Heather Munroe-Blum a reçu 750 000 $ depuis son départ de McGill, en 2013. Pendant son mandat, elle s’est entre autres fait remarquer par ses nuitées dans des hôtels de 1200 $, pour ses demandes de remboursement de l’entretien ménager de sa maison et pour l’entretien paysager de sa propriété.

Université Bishop’s

Michael Goldbloom, recteur de l’Université Bishop’s, quitte son poste avec une indemnité de départ de 650 000 $.

Université Concordia

En 2011, l’Université Concordia se cherche un nouveau recteur. Les deux derniers (Judith Woodsworth et Claude Lajeunesse) sont partis avec des indemnités de départ totalisant 1,7 million.

Université Laval

Le conseil d’administration de l’Université Laval a accordé une augmentation de salaire de 100 000 $ en un an à son recteur Denis Brière. En 2015, des bonis d’après-mandats de 1,4 million sont accordés à huit dirigeants de l’Université Laval.

Université de Sherbrooke

L’ex-doyen de la faculté de médecine de l’Université de Sherbrooke, Réjean Hébert, a eu droit à une indemnité de départ de 115 445 $ en prenant sa retraite de ce poste en septembre 2010. Il s’est ensuite porté candidat pour le Parti québécois dans Saint-François, en Estrie.

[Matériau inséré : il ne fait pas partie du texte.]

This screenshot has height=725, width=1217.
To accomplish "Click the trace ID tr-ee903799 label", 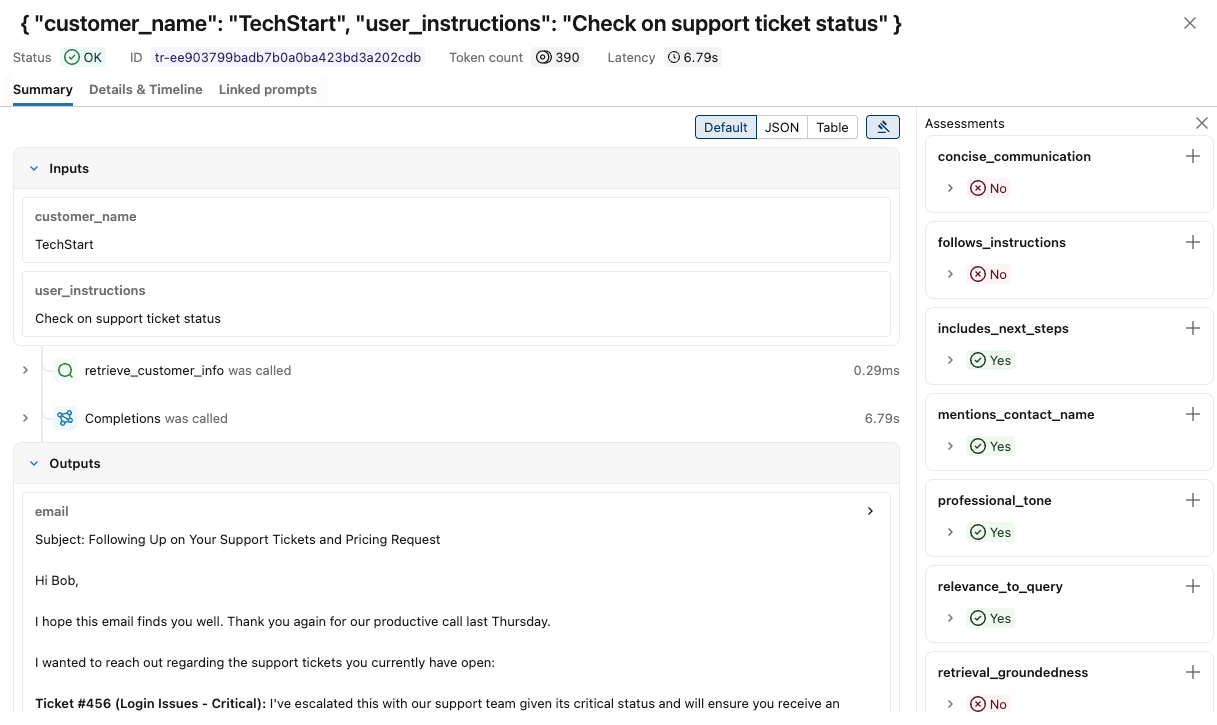I will coord(288,57).
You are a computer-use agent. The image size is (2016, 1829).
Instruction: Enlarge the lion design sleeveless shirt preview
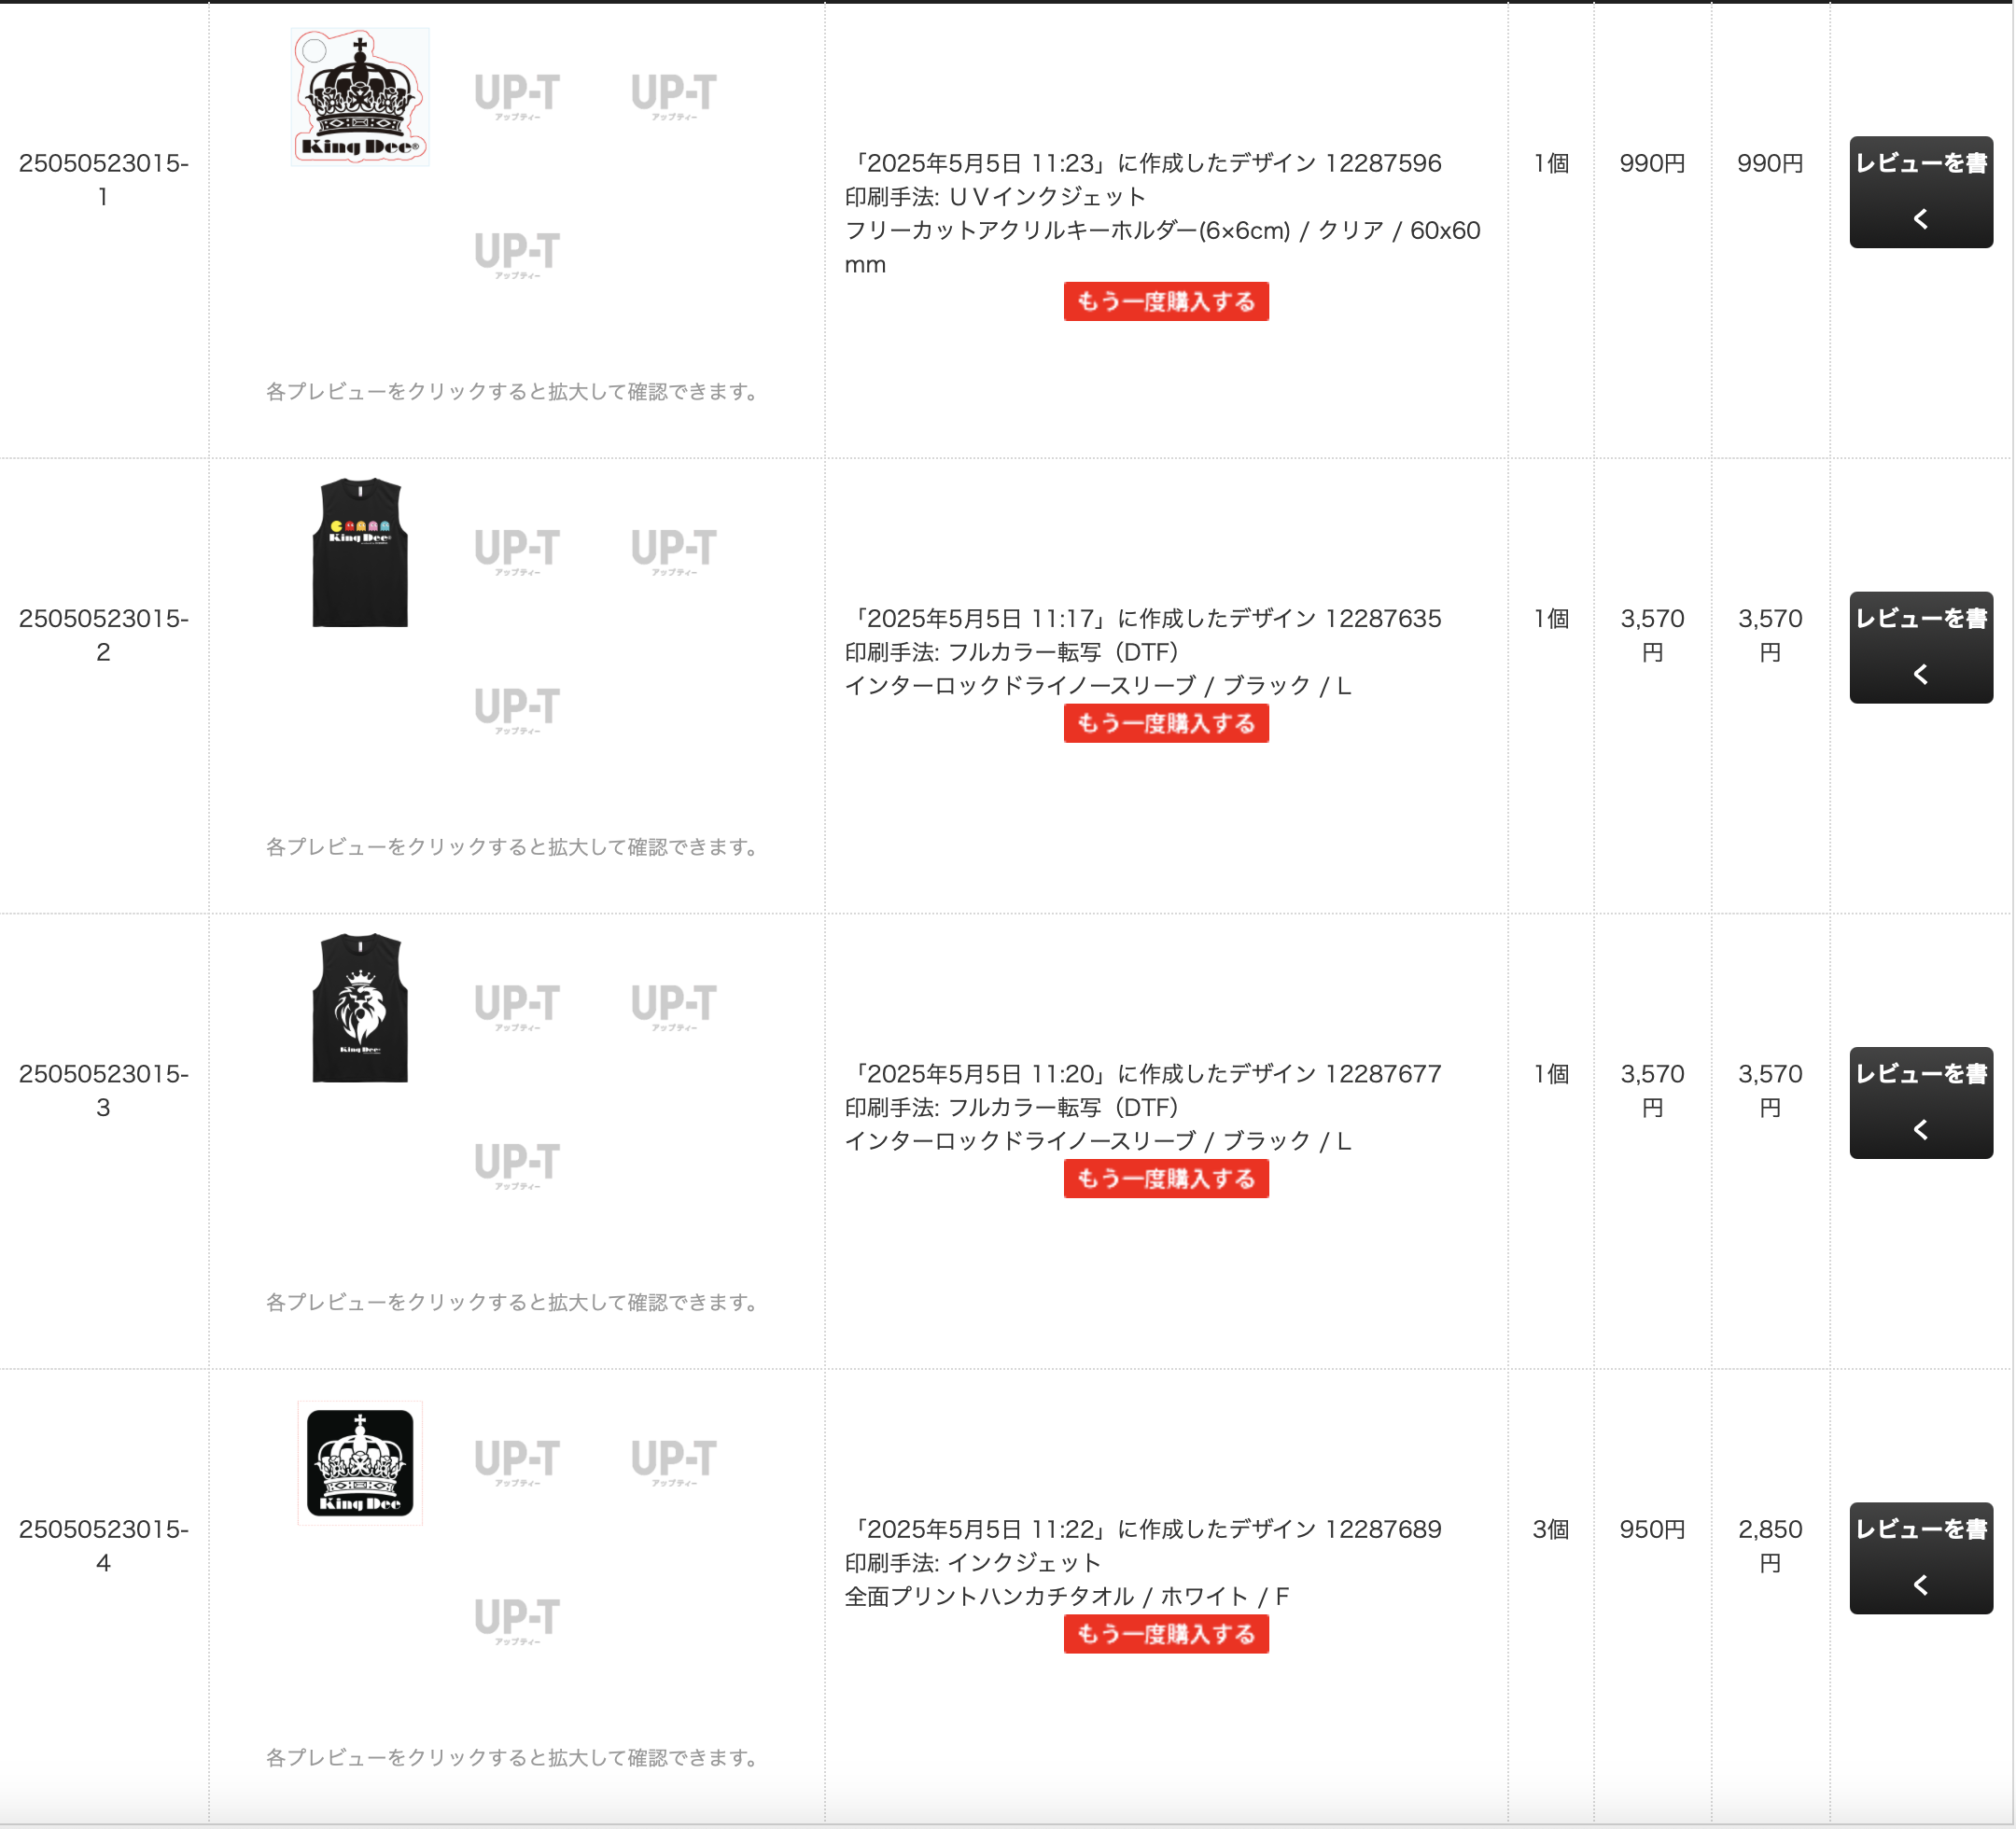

Universités du Québec (2010 à 2015)

Quatre des cinq établissements de l’Université du Québec (l’École de technologie supérieure, Institut national de la recherche scientifique, l’Université du Québec à Chicoutimi et l’Université du Québec à Rimouski) ont accordé à leurs cadres une somme non conforme à la législation évaluée à un peu plus de 800 000 $.

UQTR

L’Université du Québec à Trois-Rivières a accordé un montant de 294 000 $ à la chaire de recherche dirigée par sa rectrice Nadia Ghazzali (sur les femmes en science). En 2013, un rapport de Raymond Chabot Grant Thornton blâmait la rectrice pour sa gestion déficiente de l’Université. Elle démissionnera en 2015.